## WHAT IS ASKED
Rewrite the items in the part that opens with the line containing "Task: Tap the FR language badge" and closes with the line containing "Action: pos(326,356)", requests included, increasing every coordinate in the answers by 122.

****************************************

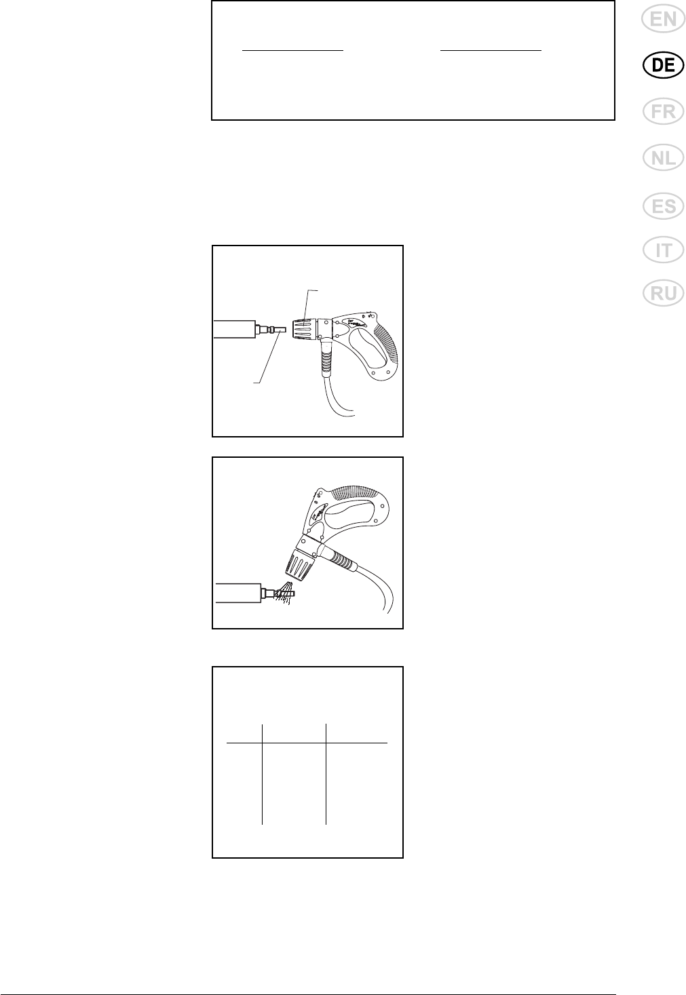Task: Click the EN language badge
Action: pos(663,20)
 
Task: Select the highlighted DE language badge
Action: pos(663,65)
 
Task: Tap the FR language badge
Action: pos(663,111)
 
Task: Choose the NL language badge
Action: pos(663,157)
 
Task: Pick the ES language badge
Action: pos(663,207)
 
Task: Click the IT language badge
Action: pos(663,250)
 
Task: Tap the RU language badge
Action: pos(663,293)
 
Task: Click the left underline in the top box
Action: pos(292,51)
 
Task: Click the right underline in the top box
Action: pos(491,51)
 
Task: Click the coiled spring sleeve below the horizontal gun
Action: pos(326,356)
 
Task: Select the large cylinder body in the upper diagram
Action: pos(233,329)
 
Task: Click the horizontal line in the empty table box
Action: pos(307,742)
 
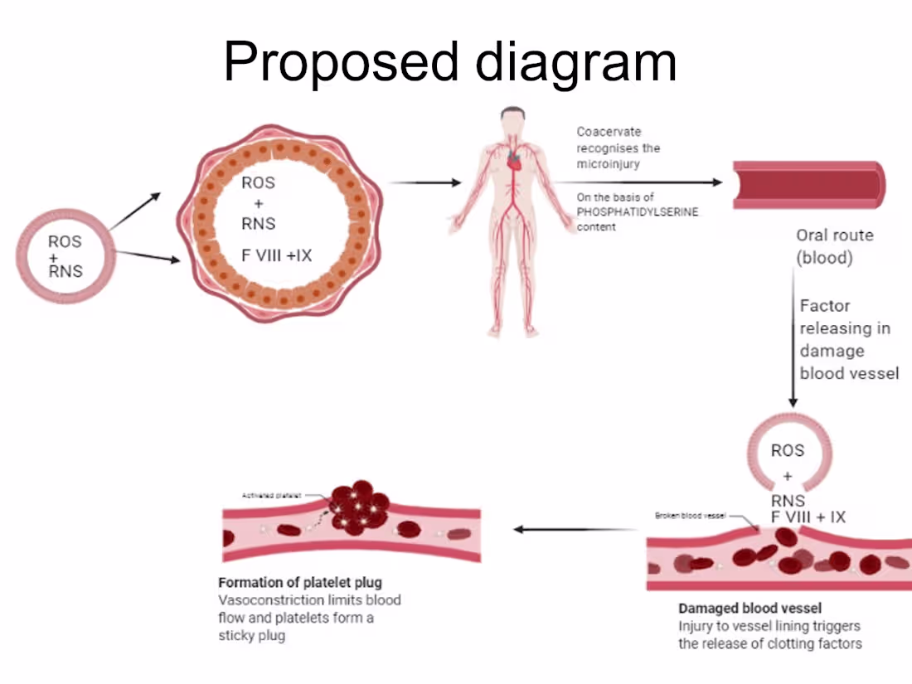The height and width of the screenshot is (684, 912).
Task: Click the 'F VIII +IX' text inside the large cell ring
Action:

****************************************

## THE COMPLETED TASK
Task: Tap the FR language badge
Action: pos(785,233)
 
Task: Choose the NL language badge
Action: pos(785,279)
 
Task: Pick the ES language badge
Action: pos(785,329)
 
Task: Click the IT language badge
Action: pos(785,372)
 
Task: Tap the RU language badge
Action: pos(785,415)
 
Task: Click the left underline in the top box
Action: pos(414,173)
 
Task: Click the right underline in the top box
Action: pos(613,173)
 
Task: Click the coiled spring sleeve below the horizontal gun
Action: pos(448,478)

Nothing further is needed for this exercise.